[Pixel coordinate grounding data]

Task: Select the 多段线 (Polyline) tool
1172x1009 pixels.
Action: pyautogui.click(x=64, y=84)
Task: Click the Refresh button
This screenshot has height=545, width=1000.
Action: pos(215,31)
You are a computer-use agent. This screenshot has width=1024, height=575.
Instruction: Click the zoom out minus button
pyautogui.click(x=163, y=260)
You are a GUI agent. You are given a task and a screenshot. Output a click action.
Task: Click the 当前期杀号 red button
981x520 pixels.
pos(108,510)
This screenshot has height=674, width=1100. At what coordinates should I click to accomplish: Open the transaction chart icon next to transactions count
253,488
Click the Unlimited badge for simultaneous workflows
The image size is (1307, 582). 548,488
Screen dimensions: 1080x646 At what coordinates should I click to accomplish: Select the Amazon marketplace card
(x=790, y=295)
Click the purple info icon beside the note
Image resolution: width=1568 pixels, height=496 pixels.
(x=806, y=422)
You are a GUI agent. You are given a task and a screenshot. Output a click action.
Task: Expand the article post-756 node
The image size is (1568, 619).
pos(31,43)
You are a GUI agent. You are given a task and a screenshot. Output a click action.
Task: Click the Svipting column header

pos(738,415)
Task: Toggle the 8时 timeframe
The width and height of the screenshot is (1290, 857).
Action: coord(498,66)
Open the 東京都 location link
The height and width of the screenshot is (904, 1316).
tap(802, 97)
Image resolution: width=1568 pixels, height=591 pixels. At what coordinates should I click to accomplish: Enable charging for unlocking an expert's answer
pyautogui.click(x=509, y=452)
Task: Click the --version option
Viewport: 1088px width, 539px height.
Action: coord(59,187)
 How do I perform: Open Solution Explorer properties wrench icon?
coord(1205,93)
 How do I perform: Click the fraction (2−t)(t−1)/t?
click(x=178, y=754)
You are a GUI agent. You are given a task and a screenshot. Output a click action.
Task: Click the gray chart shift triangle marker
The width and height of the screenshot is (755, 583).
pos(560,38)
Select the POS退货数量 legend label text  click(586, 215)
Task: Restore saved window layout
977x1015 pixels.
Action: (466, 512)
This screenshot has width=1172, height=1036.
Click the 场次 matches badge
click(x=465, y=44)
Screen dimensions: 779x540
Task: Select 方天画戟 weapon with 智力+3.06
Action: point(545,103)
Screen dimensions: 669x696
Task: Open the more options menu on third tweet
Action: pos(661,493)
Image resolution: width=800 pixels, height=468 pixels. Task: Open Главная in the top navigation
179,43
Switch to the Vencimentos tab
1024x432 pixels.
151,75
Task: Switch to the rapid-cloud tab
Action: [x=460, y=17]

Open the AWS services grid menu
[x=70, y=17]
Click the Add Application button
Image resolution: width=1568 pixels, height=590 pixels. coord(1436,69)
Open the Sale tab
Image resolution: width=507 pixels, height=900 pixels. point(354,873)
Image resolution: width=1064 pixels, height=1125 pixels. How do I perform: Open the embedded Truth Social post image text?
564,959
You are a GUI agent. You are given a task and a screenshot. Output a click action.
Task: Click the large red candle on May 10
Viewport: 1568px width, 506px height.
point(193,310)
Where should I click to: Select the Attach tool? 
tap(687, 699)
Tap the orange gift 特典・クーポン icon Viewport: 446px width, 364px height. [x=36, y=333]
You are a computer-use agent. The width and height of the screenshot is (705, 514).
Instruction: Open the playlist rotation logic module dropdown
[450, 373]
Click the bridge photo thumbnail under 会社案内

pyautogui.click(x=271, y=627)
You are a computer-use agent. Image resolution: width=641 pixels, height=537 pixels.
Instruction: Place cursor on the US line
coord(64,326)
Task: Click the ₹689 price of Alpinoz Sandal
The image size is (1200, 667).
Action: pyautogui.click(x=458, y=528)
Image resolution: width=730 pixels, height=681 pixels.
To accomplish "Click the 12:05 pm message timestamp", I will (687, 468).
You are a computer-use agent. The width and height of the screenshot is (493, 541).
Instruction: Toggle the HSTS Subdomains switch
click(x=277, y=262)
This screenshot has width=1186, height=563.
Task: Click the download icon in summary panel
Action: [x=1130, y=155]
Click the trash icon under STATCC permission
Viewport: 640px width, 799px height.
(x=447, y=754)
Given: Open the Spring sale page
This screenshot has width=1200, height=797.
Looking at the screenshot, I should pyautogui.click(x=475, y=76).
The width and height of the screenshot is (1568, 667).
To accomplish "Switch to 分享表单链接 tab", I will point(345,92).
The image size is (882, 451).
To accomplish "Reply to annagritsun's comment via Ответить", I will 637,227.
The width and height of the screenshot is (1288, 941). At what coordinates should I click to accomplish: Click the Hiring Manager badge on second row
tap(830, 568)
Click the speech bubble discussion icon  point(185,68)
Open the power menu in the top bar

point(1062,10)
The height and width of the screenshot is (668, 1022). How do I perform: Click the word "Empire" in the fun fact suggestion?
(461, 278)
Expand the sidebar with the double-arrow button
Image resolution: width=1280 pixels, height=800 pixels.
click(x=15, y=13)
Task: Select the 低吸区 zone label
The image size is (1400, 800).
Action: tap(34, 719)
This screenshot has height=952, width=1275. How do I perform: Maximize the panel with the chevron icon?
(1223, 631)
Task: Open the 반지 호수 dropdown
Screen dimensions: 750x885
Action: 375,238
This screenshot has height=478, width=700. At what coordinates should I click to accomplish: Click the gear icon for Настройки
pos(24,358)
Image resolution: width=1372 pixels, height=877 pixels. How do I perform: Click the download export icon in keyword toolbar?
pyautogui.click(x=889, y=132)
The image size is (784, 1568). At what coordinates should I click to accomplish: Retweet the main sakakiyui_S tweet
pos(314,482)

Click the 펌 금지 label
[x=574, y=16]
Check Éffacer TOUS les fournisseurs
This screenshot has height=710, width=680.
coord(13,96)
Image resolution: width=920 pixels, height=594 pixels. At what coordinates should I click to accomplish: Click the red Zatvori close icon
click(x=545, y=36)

> _WHAT YOU WILL DO_:
Among the entries above, find the line with "The height and width of the screenshot is (904, 1316)." and the line with "This screenshot has width=1172, height=1036."; give again exactly these two lines and all lines between them.

> _PROBLEM SOLUTION_:
The height and width of the screenshot is (904, 1316).
tap(802, 97)
Image resolution: width=1568 pixels, height=591 pixels. At what coordinates should I click to accomplish: Enable charging for unlocking an expert's answer
pyautogui.click(x=509, y=452)
Task: Click the --version option
Viewport: 1088px width, 539px height.
Action: coord(59,187)
 How do I perform: Open Solution Explorer properties wrench icon?
coord(1205,93)
 How do I perform: Click the fraction (2−t)(t−1)/t?
click(x=178, y=754)
You are a GUI agent. You are given a task and a screenshot. Output a click action.
Task: Click the gray chart shift triangle marker
The width and height of the screenshot is (755, 583).
pos(560,38)
Select the POS退货数量 legend label text  click(586, 215)
Task: Restore saved window layout
977x1015 pixels.
Action: (466, 512)
This screenshot has width=1172, height=1036.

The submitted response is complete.